Repository for location-conditioned GeoSynth ControlNets.

**Location (lon/lat) conditioning** is the primary workflow for geo-aware synthesis. Default: St. Louis, MO (`lon=-90.2`, `lat=38.6`). Use SatCLIP + CoordNet for full diffusers-style location conditioning.

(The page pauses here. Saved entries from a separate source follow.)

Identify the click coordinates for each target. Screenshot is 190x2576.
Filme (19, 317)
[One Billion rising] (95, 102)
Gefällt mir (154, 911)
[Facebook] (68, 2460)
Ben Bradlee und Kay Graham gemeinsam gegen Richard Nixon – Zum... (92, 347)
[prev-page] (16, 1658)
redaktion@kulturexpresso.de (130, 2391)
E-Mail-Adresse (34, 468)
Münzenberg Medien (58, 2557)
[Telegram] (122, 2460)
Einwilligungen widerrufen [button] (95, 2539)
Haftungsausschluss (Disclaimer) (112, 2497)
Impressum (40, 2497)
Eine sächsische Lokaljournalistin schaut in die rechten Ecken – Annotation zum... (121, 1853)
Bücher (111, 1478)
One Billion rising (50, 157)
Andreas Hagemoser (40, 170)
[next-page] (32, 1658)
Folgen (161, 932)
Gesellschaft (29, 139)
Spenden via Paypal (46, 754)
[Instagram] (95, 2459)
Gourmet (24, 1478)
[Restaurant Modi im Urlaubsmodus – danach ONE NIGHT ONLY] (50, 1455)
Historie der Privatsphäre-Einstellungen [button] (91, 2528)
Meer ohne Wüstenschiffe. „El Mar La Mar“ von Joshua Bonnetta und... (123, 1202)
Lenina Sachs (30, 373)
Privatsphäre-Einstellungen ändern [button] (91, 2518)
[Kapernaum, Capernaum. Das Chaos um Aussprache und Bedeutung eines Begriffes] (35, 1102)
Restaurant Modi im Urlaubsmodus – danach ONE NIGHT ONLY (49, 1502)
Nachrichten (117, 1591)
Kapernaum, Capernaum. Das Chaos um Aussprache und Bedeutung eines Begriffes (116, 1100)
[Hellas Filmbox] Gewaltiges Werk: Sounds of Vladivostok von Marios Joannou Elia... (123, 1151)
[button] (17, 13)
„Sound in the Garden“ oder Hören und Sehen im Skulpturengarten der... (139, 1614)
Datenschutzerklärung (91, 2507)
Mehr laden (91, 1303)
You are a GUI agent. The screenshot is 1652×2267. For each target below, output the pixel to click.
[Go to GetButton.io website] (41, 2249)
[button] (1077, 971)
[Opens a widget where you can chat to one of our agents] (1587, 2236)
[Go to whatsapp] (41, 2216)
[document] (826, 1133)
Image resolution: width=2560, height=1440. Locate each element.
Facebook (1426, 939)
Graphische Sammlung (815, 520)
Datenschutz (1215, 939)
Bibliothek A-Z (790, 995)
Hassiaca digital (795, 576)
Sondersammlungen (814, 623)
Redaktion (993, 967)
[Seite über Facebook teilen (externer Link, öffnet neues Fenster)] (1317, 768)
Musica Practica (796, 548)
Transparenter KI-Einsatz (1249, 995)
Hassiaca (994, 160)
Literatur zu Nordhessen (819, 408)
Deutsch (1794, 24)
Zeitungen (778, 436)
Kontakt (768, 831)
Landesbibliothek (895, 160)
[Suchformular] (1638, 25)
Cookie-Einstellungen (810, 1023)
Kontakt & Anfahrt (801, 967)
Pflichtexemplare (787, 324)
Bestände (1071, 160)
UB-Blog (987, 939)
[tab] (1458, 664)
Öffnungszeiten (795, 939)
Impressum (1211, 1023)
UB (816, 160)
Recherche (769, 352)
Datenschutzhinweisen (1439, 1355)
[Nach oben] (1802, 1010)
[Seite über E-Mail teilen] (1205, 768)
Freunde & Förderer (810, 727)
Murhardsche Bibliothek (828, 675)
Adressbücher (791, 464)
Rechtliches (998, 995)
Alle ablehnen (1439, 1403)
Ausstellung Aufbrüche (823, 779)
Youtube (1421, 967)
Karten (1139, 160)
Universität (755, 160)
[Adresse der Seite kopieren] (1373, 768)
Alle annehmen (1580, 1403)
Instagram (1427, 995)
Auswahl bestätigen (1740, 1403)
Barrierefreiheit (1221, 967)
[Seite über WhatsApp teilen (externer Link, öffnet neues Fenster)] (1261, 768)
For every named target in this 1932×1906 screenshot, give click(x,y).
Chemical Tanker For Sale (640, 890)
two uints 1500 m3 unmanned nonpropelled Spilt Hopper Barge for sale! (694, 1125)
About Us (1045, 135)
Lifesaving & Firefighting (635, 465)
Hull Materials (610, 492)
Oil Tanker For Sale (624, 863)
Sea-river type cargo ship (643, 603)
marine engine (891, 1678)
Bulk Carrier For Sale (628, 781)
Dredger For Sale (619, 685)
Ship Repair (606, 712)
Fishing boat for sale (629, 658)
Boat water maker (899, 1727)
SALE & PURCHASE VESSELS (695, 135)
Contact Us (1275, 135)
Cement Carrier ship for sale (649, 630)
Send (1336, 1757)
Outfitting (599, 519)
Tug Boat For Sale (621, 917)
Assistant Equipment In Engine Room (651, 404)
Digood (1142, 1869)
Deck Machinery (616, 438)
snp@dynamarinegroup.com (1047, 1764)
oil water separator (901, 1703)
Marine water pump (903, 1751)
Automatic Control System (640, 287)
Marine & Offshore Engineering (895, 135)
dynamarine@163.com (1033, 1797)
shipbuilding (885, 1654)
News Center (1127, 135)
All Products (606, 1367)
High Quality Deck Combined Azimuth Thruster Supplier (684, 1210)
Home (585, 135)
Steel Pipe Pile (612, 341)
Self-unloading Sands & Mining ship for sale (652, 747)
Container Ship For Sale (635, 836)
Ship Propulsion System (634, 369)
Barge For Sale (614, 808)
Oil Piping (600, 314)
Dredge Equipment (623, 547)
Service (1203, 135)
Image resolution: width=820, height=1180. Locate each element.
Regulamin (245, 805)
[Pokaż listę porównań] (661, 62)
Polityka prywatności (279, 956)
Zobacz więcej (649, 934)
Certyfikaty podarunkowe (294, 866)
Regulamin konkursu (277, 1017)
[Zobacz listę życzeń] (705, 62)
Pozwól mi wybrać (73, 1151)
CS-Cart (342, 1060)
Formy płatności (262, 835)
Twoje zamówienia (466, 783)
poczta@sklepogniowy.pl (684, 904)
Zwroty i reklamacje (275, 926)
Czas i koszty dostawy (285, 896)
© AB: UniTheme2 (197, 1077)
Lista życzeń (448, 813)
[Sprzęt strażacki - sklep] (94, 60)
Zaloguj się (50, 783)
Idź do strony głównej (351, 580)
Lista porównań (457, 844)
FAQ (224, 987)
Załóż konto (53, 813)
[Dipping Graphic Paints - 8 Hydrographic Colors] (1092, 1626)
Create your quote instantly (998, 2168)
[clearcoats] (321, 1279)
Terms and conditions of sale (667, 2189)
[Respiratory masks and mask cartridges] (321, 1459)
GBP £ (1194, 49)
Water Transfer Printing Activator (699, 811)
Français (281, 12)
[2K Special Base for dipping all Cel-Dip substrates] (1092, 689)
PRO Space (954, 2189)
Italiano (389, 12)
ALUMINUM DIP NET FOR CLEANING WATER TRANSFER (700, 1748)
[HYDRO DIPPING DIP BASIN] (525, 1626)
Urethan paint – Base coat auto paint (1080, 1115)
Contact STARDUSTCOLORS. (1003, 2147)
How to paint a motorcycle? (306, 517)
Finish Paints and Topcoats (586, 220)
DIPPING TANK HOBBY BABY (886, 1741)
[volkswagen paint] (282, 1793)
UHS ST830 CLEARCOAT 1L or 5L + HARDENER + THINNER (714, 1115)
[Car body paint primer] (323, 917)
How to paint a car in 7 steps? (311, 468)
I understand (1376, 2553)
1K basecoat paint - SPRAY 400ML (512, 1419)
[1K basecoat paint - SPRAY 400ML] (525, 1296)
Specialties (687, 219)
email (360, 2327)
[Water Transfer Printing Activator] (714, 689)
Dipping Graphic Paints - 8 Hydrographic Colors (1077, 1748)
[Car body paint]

We maintain **two repositories**—one per base checkpoint—each with its compatible ControlNets:

| Repo | Base Model | ControlNets |
|------|------------|-------------|
| **[GeoSynth-ControlNets](https://huggingface.co/BiliSakura/GeoSynth-ControlNets)** | GeoSynth (text encoder & UNet same as SD 2.1) | GeoSynth-OSM, GeoSynth-Canny, GeoSynth-SAM |
| **This repo** | GeoSynth-Location (adds CoordNet branch) | GeoSynth-Location-OSM, GeoSynth-Location-SAM*, GeoSynth-Location-Canny |

*[GeoSynth-Location-SAM](https://huggingface.co/MVRL/GeoSynth-Location-SAM) controlnet ckpt is missing from source.*

### This repository

1. **GeoSynth-Location base** — Converted from `geosynth_sd_loc-v3.ckpt` to diffusers format. Text encoder and UNet are the same as SD 2.1 (not fine-tuned). The original checkpoint also includes a CoordNet branch for `[lon, lat]` conditioning (see Architecture).
2. **ControlNet models** — GeoSynth-Location-OSM, GeoSynth-Location-Canny (converted from SD-style checkpoints under `MVRL/GeoSynth-Location-OSM` and `MVRL/GeoSynth-Location-Canny`), and GeoSynth-Location-SAM, located under [`controlnet/`](controlnet/).

### Architecture

The full location pipeline adds a **CoordNet** branch to the base LDM:

- **Input**: `[lon, lat]` → **SatCLIP** location encoder → **CoordNet** (13 stacked cross-attention blocks, inner dim 256, 4 heads) → conditioning injected into UNet
- ControlNet and CoordNet jointly condition the UNet (see [GeoSynth paper](https://huggingface.co/papers/2404.06637) Figure 3)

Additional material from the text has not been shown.